Егор тоже полковник, ему тридцать пять лет, Яков Заринский был старше, ему – пятьдесят.
– Как впечатление? – проходя к рабочему столу, спросил Заринский.
– Я думаю… – начал было Егор, но решил держать впечатление при себе и вместо ответа спросил: – Я так и не понял, о чём он сегодня?
– Он уже сам не понимает, что несет, – с ухмылкой сказал Заринский, перебирая бумаги у себя на столе. – Печально, но, с другой стороны… – Он замолчал, и взгляд его, с высокомерным прищуром направленный куда-то вдаль, стал жестким и властным.
Через сорок три дня ему будет присвоено звание генерала. Принципиально вопрос решен, приказ будет подписан, если, конечно, так сказать… Ну, это ничего, он справится.
Заринский надменно скривил губы, затем внезапно повернул голову к Егору и вскинул брови.
– Кстати, – сказал он, – как тебе мой кабинет, не тесноват, подойдет?
– В каком смысле, подойдет? – не понял Егор.
– Скоро поймешь, готовься, – сказал Заринский и вернулся к документам, – так… так… вот. – Он нашел искомую бумагу и, пробегая взглядом по тексту, между прочим, спросил: – Как там Яныч?
– Людей от него не было, – ответил Егор.
– На Зуба надеется. Зря… зря.
Заринский потер уходящую к темени лысину, вышел из-за стола и с найденной справкой в руке подошел к Егору.
– Это ночной пожар с трупиком, – пояснил он. – Ты понял, что это за трупик?
– В деле Яныча… наш главный свидетель, – предположил Егор.
– Подчищают, – усмехнулся Заринский. – Думают, мы на суде давить будем. А мы не будем, мы подождем, – сказал он и ткнул пальцем в справку. – Трупик опознать, и в стопочку, пусть полежит, держи. – Заринский протянул Егору оперативную справку. – А паренька твоего подтянем, этого, как его?
– Сергей Кузнецов, – напомнил Егор.
– Вот-вот, кузнец нам сейчас в самый раз, – кивнул Заринский. – Кузнец нам как раз и нужен. Работа будет, как раз для него работенка. Кстати, зачем он довел до суда, он что, туповат?
– Моё упущение, недосмотрел, – ответил Егор.
– Я понял, – сказал Заринский. – Всё к лучшему…
Он замолчал, подошел к столу и, размышляя вслух, продолжил:
– После того как сегодня судья огласит приговор, – Заринский сделал паузу, повернулся и поднял указательный палец, – Яныч усилит активность, то есть плотнее насядет на Лёву.

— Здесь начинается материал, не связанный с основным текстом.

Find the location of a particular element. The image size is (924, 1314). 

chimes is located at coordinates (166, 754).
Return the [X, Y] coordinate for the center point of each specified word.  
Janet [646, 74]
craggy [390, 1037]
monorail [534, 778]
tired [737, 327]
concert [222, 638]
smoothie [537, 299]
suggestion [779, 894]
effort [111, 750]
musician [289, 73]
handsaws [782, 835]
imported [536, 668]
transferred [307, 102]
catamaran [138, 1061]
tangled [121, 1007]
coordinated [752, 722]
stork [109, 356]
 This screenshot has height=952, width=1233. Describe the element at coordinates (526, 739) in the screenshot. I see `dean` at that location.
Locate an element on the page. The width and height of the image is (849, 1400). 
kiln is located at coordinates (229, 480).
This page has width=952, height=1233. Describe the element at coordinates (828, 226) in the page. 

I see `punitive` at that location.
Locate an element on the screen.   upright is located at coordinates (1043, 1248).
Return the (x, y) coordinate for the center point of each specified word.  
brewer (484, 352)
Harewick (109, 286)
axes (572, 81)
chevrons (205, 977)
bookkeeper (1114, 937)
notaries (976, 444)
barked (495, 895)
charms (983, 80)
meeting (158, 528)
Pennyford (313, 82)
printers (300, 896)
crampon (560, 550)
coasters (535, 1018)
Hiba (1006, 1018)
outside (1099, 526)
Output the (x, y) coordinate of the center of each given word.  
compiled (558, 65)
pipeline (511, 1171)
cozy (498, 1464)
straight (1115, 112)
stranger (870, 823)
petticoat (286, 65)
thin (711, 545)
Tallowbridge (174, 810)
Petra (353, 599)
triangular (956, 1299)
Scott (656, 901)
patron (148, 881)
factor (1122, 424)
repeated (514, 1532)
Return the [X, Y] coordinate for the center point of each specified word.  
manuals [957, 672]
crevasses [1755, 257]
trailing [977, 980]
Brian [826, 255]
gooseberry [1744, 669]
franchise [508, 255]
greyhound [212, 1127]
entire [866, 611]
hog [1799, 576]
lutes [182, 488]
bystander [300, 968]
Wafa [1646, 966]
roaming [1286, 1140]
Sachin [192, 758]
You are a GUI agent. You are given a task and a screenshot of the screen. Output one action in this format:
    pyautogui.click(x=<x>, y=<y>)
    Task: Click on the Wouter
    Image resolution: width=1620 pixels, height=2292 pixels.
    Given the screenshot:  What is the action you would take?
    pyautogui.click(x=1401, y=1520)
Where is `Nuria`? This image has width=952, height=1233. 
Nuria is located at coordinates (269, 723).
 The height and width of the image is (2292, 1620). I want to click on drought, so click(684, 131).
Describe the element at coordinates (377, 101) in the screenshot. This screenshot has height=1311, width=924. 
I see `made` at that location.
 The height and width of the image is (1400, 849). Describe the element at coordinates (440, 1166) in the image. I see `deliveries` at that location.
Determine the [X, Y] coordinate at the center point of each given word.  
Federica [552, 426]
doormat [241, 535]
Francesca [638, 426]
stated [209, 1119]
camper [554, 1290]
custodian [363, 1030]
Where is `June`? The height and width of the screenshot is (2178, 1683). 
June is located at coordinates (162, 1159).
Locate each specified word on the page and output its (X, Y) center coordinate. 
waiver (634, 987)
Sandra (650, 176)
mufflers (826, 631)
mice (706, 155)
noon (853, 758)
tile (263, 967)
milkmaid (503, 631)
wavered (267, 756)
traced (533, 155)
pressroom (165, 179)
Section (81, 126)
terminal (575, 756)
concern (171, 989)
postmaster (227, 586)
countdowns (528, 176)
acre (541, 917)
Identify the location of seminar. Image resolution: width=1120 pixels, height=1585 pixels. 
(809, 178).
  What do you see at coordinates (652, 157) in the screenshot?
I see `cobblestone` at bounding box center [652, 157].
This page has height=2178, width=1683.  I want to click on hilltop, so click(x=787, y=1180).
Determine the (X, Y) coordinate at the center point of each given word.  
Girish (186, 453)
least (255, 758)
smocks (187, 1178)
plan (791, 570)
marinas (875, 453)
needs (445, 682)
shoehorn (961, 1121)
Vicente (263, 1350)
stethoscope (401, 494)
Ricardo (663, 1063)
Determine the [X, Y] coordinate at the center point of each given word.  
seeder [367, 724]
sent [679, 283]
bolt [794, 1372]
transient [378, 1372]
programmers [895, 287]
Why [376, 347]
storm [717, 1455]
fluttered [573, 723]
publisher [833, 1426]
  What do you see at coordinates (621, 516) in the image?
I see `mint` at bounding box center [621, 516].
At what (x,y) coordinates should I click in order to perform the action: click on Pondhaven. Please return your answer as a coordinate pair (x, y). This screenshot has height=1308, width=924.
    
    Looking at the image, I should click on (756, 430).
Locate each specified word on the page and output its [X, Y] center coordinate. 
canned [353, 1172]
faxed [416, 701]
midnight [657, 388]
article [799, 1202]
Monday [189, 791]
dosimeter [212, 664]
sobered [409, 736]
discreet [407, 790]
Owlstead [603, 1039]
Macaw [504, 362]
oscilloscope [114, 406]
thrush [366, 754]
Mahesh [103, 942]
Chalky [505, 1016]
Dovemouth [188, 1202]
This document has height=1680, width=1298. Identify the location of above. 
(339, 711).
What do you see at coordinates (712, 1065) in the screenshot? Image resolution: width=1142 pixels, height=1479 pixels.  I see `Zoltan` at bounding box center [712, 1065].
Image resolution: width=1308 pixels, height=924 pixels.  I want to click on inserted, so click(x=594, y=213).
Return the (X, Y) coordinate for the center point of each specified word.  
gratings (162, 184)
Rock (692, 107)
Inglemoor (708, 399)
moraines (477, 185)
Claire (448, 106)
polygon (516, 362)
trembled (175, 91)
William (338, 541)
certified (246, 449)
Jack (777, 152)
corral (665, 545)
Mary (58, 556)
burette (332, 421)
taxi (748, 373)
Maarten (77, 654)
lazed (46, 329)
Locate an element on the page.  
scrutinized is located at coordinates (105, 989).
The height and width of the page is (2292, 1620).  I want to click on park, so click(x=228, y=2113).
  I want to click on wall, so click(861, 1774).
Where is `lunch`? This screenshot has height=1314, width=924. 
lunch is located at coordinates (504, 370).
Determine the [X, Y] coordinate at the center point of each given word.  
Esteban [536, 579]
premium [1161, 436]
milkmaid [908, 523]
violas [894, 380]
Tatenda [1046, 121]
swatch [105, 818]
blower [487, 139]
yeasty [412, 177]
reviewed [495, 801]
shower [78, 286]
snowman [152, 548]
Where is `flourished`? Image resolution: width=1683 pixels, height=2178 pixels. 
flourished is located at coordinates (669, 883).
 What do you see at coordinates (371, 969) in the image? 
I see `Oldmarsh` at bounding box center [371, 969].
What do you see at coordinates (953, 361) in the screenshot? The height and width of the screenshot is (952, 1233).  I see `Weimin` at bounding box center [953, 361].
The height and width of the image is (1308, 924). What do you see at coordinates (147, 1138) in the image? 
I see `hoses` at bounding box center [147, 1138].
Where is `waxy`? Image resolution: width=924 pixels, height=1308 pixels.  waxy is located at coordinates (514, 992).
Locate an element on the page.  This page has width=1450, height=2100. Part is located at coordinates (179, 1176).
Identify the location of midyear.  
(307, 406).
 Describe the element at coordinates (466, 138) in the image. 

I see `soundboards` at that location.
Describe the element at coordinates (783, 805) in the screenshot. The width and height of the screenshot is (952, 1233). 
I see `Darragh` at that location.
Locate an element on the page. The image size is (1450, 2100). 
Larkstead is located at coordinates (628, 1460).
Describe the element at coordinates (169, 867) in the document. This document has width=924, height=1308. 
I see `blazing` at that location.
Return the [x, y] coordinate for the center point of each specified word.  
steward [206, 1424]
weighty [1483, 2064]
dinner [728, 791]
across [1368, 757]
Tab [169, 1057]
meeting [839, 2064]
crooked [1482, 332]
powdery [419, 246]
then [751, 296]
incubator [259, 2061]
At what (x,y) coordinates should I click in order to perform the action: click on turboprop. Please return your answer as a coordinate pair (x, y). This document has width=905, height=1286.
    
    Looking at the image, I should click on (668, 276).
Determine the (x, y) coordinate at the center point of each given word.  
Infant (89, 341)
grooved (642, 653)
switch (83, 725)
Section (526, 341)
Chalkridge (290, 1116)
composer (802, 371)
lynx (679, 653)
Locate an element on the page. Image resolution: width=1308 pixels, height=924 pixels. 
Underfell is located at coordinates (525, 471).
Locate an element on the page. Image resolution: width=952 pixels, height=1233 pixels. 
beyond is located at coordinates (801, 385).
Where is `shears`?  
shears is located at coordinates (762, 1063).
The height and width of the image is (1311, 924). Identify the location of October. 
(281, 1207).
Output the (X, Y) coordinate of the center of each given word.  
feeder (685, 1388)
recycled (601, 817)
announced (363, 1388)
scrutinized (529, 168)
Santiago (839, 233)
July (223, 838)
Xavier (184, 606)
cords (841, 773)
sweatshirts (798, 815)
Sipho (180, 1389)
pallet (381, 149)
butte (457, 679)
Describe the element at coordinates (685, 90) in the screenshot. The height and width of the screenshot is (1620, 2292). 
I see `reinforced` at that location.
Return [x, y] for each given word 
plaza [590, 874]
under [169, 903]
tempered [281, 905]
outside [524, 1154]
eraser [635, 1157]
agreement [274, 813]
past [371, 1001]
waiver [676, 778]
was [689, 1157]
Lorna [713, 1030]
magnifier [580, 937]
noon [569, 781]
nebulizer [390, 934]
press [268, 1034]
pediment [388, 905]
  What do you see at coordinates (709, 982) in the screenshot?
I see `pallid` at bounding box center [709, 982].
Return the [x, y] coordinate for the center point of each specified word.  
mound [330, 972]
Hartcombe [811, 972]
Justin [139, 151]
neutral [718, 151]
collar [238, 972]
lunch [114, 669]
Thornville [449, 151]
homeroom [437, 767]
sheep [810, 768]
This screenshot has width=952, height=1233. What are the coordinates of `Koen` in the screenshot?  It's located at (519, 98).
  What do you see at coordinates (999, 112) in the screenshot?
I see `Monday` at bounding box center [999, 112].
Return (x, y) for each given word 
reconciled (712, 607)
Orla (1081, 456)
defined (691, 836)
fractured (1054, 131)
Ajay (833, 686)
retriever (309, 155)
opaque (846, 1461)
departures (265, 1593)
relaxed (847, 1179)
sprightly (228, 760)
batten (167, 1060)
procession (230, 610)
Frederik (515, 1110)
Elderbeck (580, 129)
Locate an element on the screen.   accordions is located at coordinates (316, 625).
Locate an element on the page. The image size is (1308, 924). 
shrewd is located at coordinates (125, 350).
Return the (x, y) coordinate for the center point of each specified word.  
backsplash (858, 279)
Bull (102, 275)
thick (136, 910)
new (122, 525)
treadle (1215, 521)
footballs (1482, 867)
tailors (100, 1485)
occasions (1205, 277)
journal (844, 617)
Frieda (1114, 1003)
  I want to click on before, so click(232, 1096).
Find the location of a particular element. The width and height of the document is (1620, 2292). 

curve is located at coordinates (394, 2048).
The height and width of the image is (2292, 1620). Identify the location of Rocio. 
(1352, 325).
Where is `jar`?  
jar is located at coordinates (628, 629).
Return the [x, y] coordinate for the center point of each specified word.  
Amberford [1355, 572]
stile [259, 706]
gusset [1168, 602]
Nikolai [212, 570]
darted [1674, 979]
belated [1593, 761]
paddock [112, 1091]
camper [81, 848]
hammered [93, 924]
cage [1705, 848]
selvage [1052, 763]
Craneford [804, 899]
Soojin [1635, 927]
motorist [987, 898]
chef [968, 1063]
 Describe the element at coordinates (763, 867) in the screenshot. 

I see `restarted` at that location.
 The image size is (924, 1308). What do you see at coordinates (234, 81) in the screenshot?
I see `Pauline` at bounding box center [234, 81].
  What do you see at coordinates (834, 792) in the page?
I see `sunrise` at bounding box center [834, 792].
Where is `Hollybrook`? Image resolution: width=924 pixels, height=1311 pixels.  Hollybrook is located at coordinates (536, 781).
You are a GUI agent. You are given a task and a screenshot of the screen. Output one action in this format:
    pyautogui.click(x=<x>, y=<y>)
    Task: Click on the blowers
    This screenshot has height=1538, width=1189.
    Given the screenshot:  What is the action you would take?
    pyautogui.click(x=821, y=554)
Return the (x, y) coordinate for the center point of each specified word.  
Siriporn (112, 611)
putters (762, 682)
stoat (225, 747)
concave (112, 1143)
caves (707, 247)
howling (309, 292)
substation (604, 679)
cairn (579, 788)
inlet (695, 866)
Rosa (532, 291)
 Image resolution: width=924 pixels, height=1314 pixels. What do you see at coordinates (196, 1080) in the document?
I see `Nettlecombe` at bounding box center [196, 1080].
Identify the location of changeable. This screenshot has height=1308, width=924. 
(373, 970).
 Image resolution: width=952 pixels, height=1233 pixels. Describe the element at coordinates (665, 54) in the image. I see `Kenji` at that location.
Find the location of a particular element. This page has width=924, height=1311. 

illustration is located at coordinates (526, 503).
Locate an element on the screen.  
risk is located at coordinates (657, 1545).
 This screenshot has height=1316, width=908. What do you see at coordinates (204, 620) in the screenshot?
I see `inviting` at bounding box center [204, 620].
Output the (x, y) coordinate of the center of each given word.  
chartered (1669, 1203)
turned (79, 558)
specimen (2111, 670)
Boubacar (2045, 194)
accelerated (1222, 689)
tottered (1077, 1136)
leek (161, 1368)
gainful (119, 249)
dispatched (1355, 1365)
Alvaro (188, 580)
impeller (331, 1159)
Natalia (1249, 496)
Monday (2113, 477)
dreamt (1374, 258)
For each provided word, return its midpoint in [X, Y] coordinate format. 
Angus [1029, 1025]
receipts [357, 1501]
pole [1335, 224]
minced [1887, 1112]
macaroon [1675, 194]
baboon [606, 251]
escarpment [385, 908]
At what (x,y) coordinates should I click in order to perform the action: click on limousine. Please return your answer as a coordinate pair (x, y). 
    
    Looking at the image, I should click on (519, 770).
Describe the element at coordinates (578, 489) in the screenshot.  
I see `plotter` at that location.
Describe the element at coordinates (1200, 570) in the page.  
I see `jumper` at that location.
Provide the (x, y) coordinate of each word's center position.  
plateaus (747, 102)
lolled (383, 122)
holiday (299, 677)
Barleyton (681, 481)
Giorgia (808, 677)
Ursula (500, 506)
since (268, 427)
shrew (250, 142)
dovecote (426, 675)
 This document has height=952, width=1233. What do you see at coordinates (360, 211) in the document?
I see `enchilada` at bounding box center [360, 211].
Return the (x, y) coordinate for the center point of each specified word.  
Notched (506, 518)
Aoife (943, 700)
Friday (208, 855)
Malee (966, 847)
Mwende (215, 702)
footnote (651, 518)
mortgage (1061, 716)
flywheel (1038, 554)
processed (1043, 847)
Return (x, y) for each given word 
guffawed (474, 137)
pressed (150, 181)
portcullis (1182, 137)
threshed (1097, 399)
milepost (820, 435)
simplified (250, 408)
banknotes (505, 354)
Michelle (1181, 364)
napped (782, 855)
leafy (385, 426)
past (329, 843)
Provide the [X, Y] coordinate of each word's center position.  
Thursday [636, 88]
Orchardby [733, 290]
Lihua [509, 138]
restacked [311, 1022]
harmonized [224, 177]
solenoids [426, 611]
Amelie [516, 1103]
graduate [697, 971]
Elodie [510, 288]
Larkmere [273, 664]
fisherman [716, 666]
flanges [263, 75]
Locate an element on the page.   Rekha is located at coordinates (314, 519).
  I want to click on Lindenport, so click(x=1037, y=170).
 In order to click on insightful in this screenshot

Так вот, Лёву пора брать за жабры, ты понял, завилял паршивец, а Яныча – в клещи, закрутим так, что… С двух сторон закрутим. Чувствуешь, как кружит, вихрит, ускоряется времечко… Время.
Заринский, будто предвкушая великое дело, с азартом хлопнул и потер ладони.
– Когда начнется заседание суда? – спросил он.
– Суд уже идет, – ответил Егор.
– Встать, суд идет! – сказал Заринский и рассмеялся.
Затем, задумавшись, он отвел взгляд, широко растопырив локти, уперся ладонями в бока и облизнул свои толстые губы.
***В зале суда стоял легкий шум ожидания. Прокурор лениво перебирал свои бумаги, подсудимый Павел Янович скучал и равнодушно слушал одного из адвокатов, который что-то шептал ему на ухо.